Thursday, January 18, 2018

Charges filed in Colorado massacre

CENTENNIAL, Colo. — Prosecutors on Monday filed 142 charges, including 24 counts of first-degree murder, against James Holmes, the former graduate student who is accused of killing 12 people and injuring 58 at an Aurora, Colo., movie theater.

In addition to first-degree murder, Holmes, 24, was charged with 116 counts of attempted murder, one count of using a deadly weapon in commission of a violent crime and one count of possession of explosive devices. The murder charges carry a minimum penalty of life in prison and a maximum of death.

The charging document also listed, for the first time, the names of all of the victims of the attack.

Police have described the shooting rampage, which occurred during a midnight showing of the new Batman film, The Dark Knight Rises, as a methodical attack that took months of planning.

In the 45 minutes that Holmes was in the courtroom Monday, he appeared dazed. A light-colored beard had grown on his cheeks since he last appeared in court.
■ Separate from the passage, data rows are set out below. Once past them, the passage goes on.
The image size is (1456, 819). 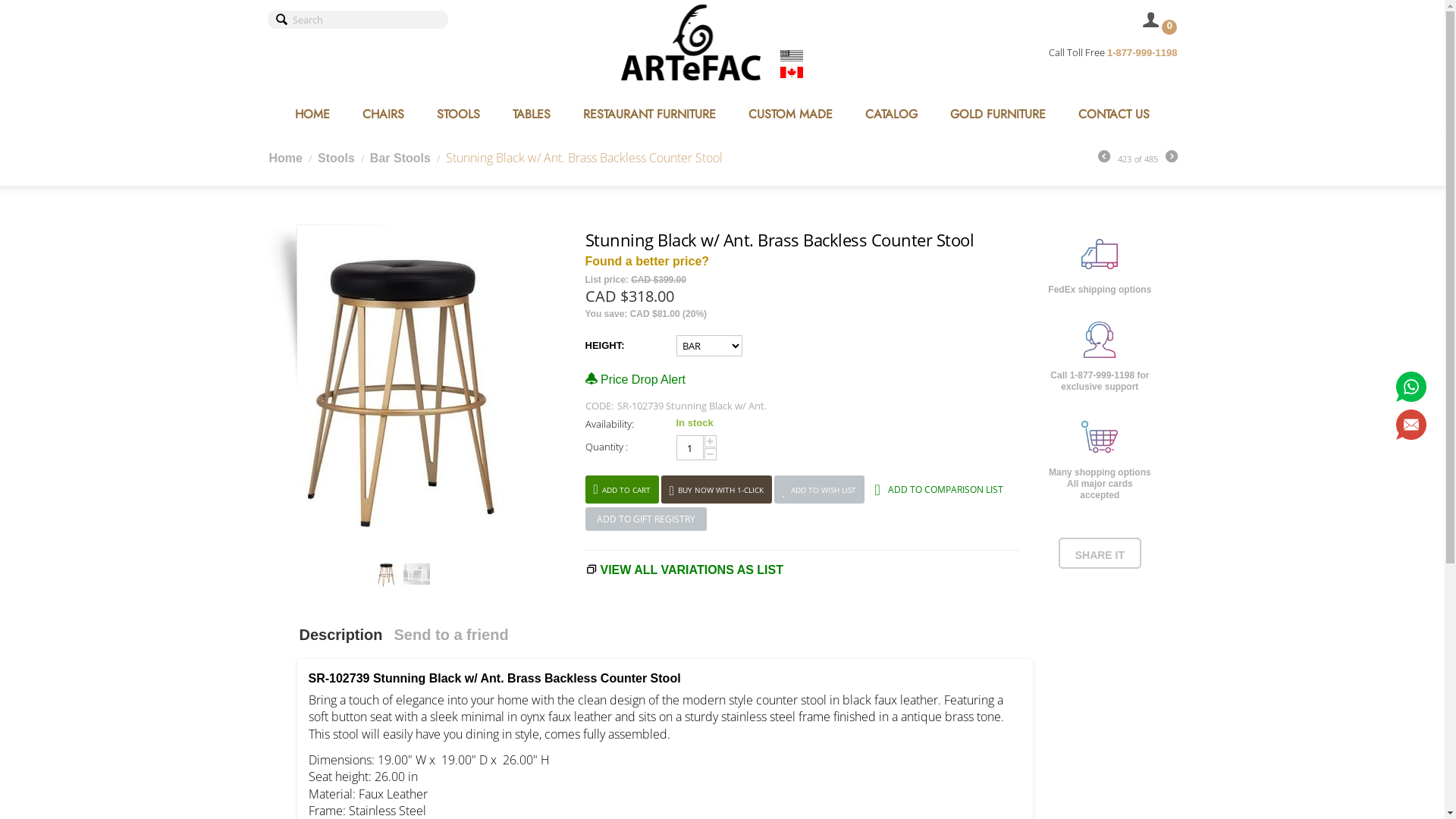 I want to click on 'Found a better price?', so click(x=648, y=260).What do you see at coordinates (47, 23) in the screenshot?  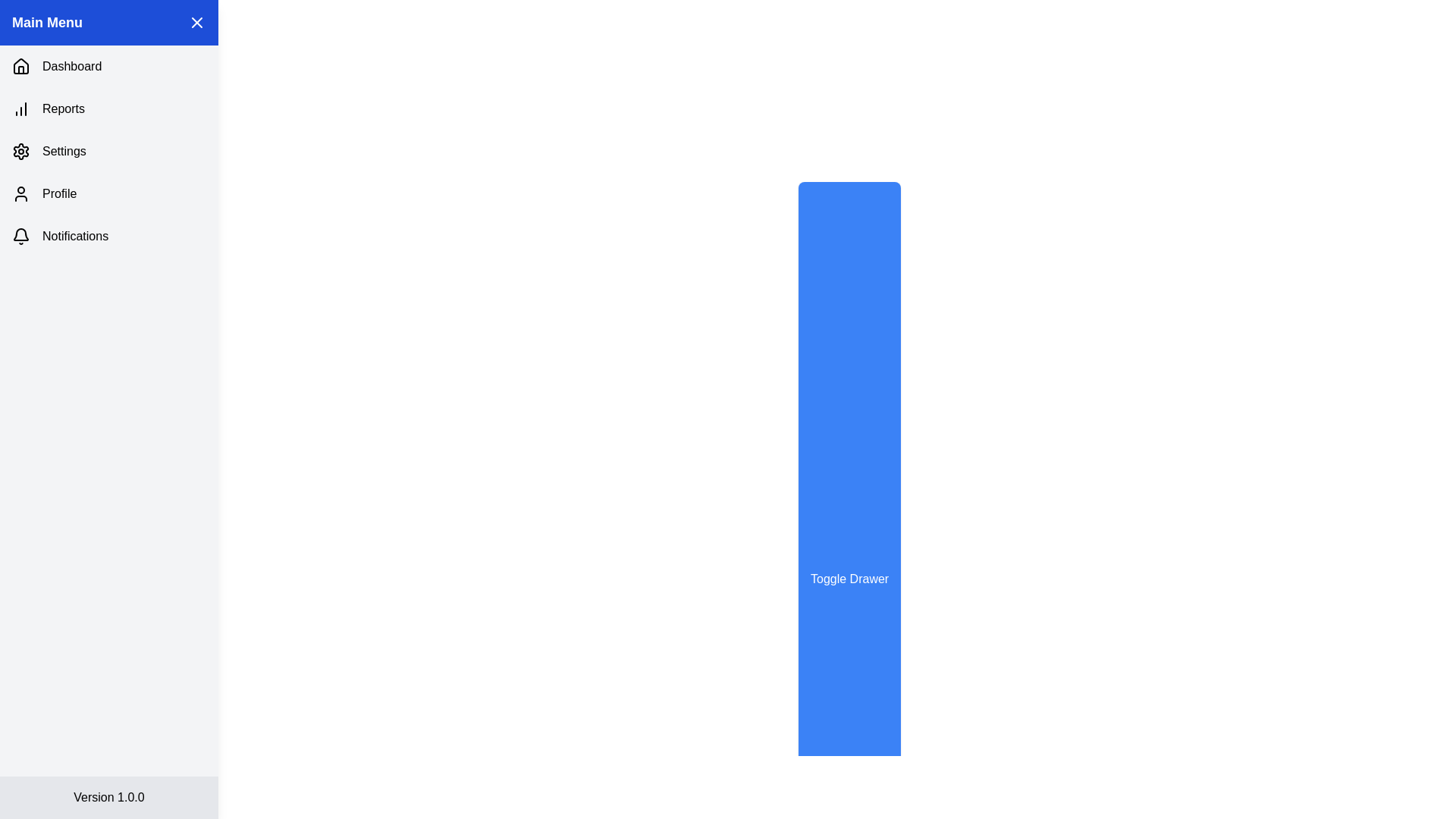 I see `the static text label 'Main Menu' which is styled in bold, large white font on a blue background in the sidebar menu panel` at bounding box center [47, 23].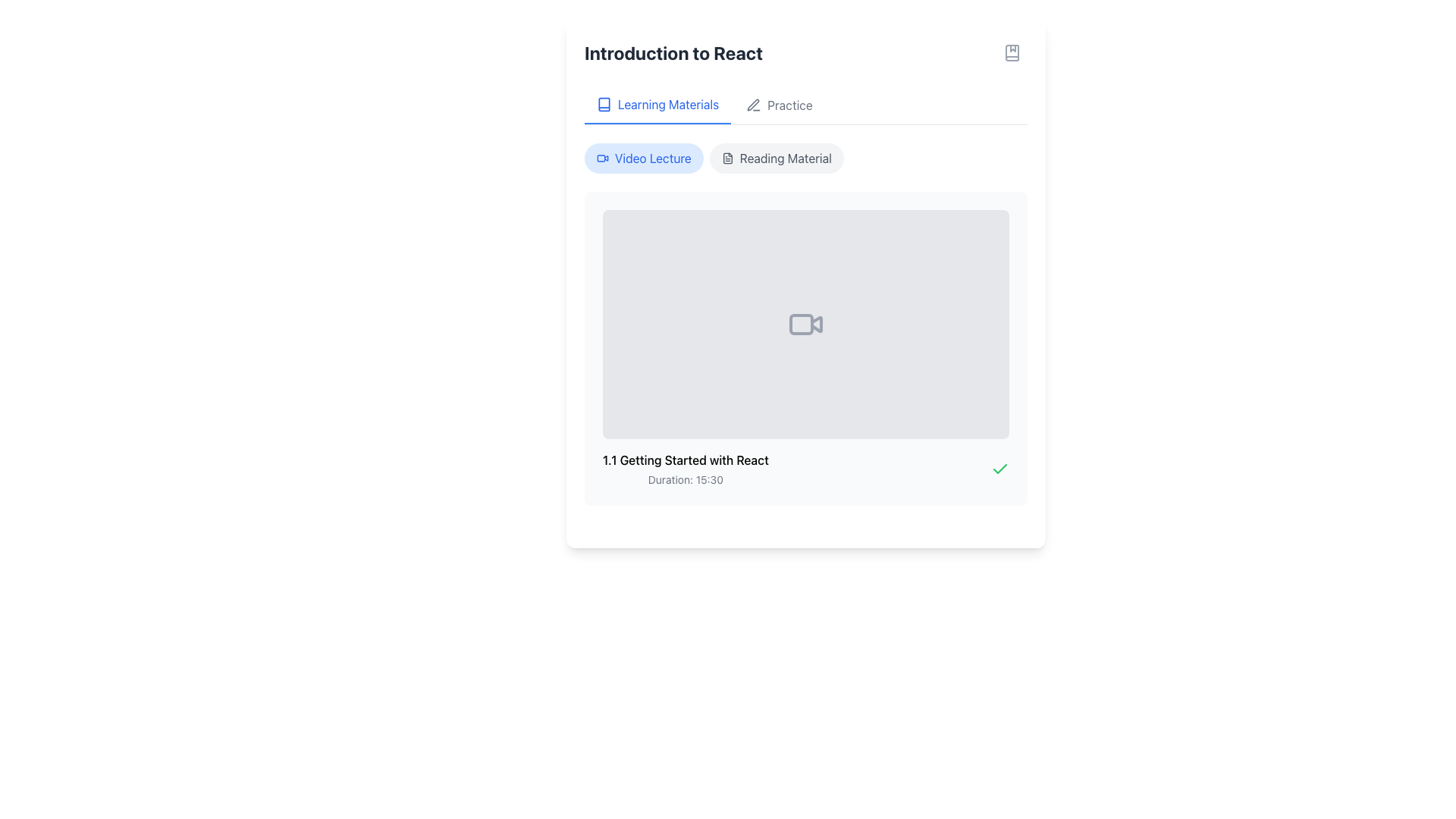 This screenshot has width=1456, height=819. I want to click on the SVG graphic icon located to the left of the 'Reading Material' button, which visually identifies the button's function, so click(726, 158).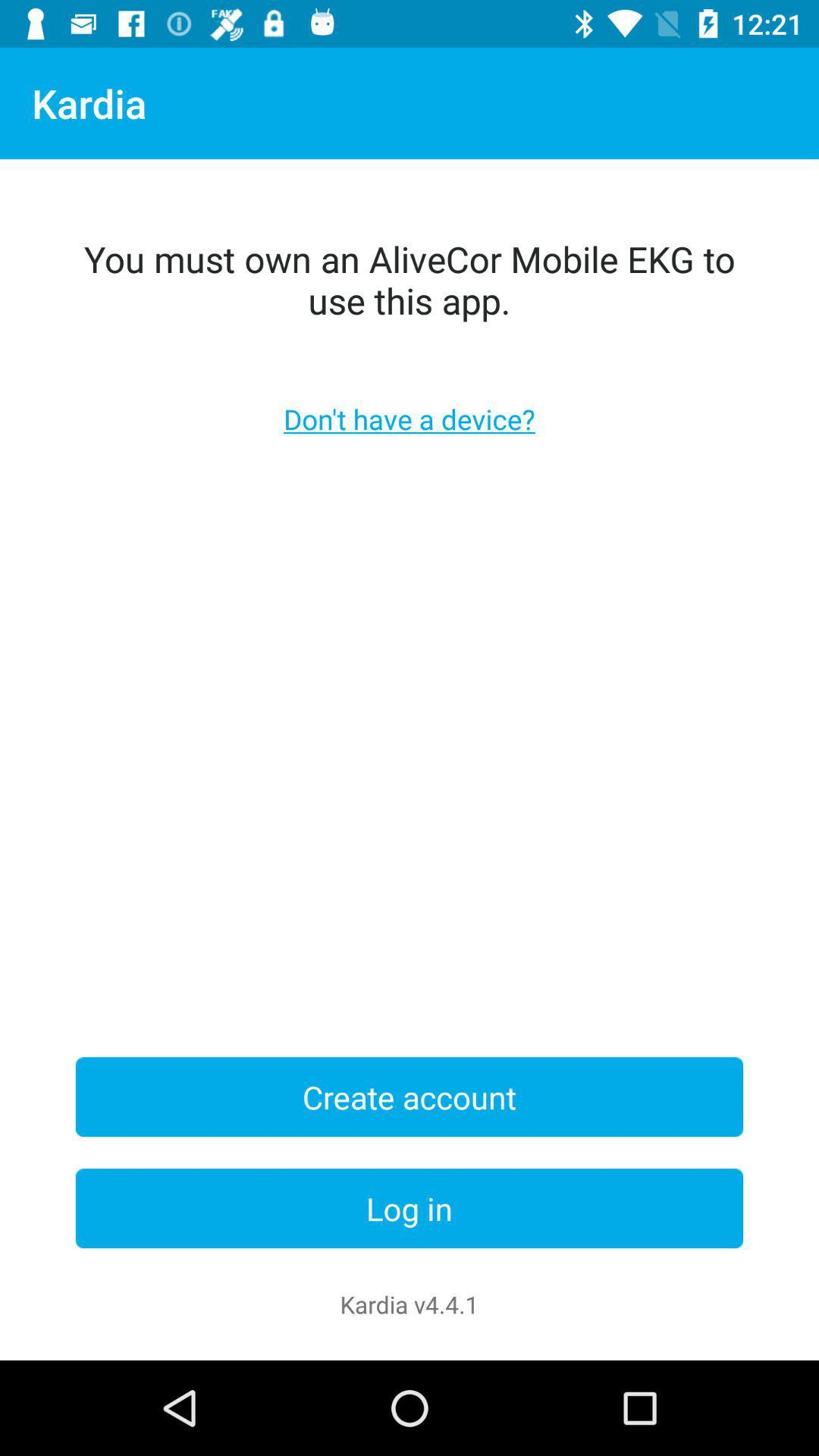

Holmes was emotionless, and his eyelids seemed heavy. He mostly sat back in his chair, sometimes swaying side to side during the proceedings. His gaze often drifted to one of the eight officers stationed in the courtroom, the attorneys or the judge. At one point, he stared at the ceiling. At another, he closed his eyes as if dozing off. He spoke only once, when Colorado District Judge William Blair Sylvester asked him whether he understood that his attorneys had waived a time restriction for his preliminary hearing.

"Yes," Holmes said.

Sylvester set Aug. 16 as the date to hear a motion to determine whether information contained in a package that Holmes allegedly sent to a University of Colorado at Denver psychiatrist before the shooting is privileged. News reports described a notebook in the package as a journal of sorts that included crude drawings of a mass gun attack.

It is in dispute when the package arrived at the university, but it was seized by police July 23. Arapahoe County District Attorney Carol Chambers said in court papers that the parcel was found unopened.

Hours before Monday's hearing was set to begin, reporters set up camp in the parking lot of the district courthouse, about 15 miles south of the Century 16 movie theater where the massacre occurred. At Holmes's last hearing, cameras were allowed in the courtroom, and commentators later picked apart the suspect's behavior and facial expressions. For Monday's hearing, Sylvester barred cameras and all electronic equipment from the courtroom.

Dozens of witnesses and relatives of victims, along with a few victims themselves, attended the hearing.

Those at the courthouse Monday included an apparent victim who was transported from the courthouse in a wheelchair, her left arm and left leg bandaged. The mother of Rebecca Wingo, a 32-year-old mother of two who was killed, was there. There also were several relatives of Ashley Moser, 25, who was seriously injured in the shooting and whose daughter, 6-year-old Veronica Moser-Sullivan, was killed.

"It was very important to come today to see him for what he was," said Mary Ellen Hansen, Moser's aunt and a retired principal. Unlike at the previous hearing, which Hansen said she also watched, Holmes seemed more alert and aware of what was happening Monday, she said.

Ashley Moser, who was pregnant, has suffered a miscarriage since the shooting, according to her relatives, and she is paralyzed from the waist down. In addition to losing her daughter and an unborn child, Moser also has lost her dream of becoming a nurse, her aunt said.

Don Lader, 25, was at the courthouse wearing a black Dark Knight Rises T-shirt. Although he and his wife escaped the theater that night, Lader said they have been back to see the movie twice "to prove that we could sit down and watch and enjoy." Lader said he has been obsessively researching what happened and wanted to see Holmes in the courtroom.

"It is going to be a long process," said Lader, a former Marine who plans to start law school in California in January. "There are going to be a lot of triggers. I hope that those personally involved take care of themselves. I don't want to see this individual claim another life."